- TEKSTFRAGMENT
====================
Coetzee wijdt in hetzelfde Dagboek een 'Uitgesproken mening' aan Tony Blair die ook menig sp.a-spirit wonderboy of '? girl niet misstaat:

113. Over Tony Blair.
Het verhaal van Tony Blair zou regelrechte uit Tacitus kunnen komen. Een doodgewoon jongetje uit een kleinburgerlijke milieu met alle correcte standpunten van dien (de rijken moeten de armen subsidiëren, het leger moet streng aan banden worden gelegd, burgerrechten moeten verdedigd tegen een aantasting door de staat), maar zonder filosofische scholing en met een gering vermogen tot introspectie, en zonder enig innerlijk kompas behalve persoonlijke ambitie, gaat scheep voor de politieke reis, met al zijn vervormende invloeden, en eindigt als een liefhebber van de hebzuchtige ondernemersgeest, als een oorlogshitser, een medeplichtige aan het martelen en doen 'verdwijnen' van tegenstanders. ('?)
====================
- DE GEGEVENS

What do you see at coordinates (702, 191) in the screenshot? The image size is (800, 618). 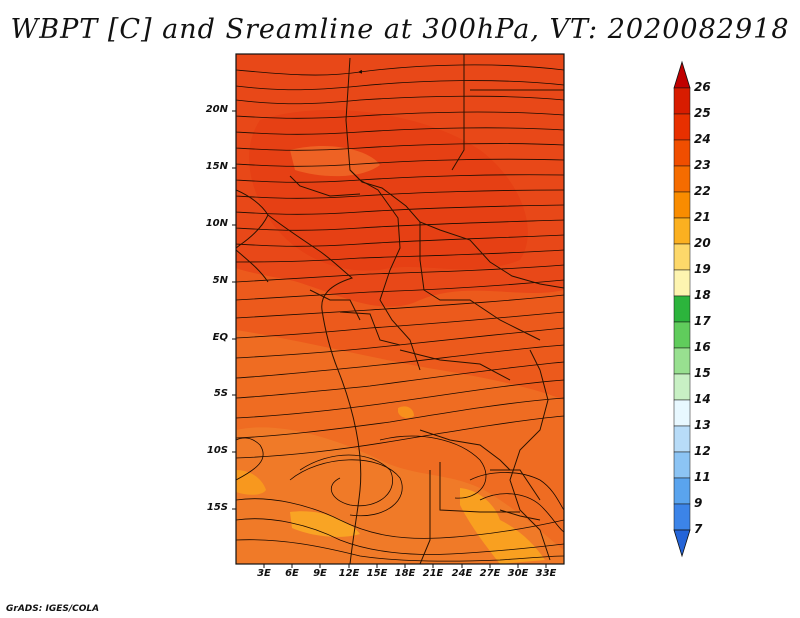 I see `colorbar-label: 22` at bounding box center [702, 191].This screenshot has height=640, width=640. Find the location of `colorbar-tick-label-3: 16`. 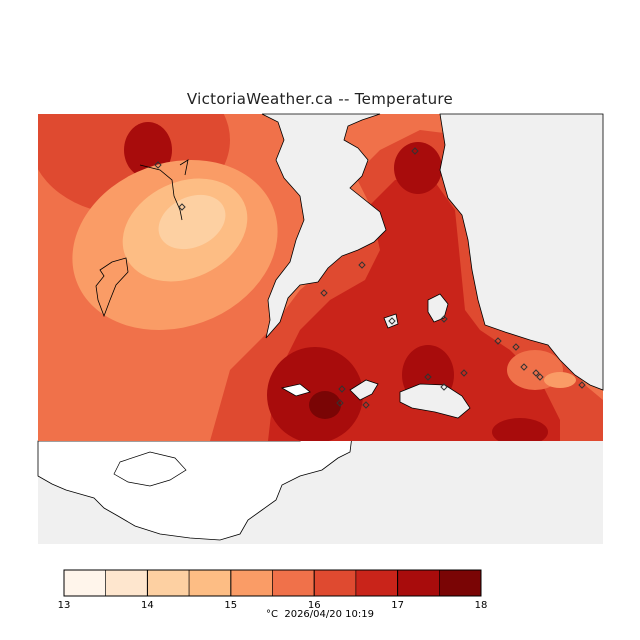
====================
- OPDRACHT A
Noem alle standpunten die het fragment over Tony Blair tussen haakjes opsomt als de correcte standpunten van het kleinburgerlijke jongetje.
- OPDRACHT B
Beantwoord de volgende vragen over het fragment over Tony Blair, elk op een eigen regel:
(i) Welk nummer staat voor de kop "Over Tony Blair."?
(ii) Uit wiens werk zou het verhaal van Tony Blair volgens de tekst regelrecht kunnen komen?
(iii) Wat was volgens de tekst zijn enige innerlijke kompas?

- ANTWOORD A
- De rijken moeten de armen subsidiëren.
- Het leger moet streng aan banden worden gelegd.
- Burgerrechten moeten verdedigd tegen een aantasting door de staat.

- ANTWOORD B
(i) 113
(ii) Uit het werk van Tacitus.
(iii) Persoonlijke ambitie.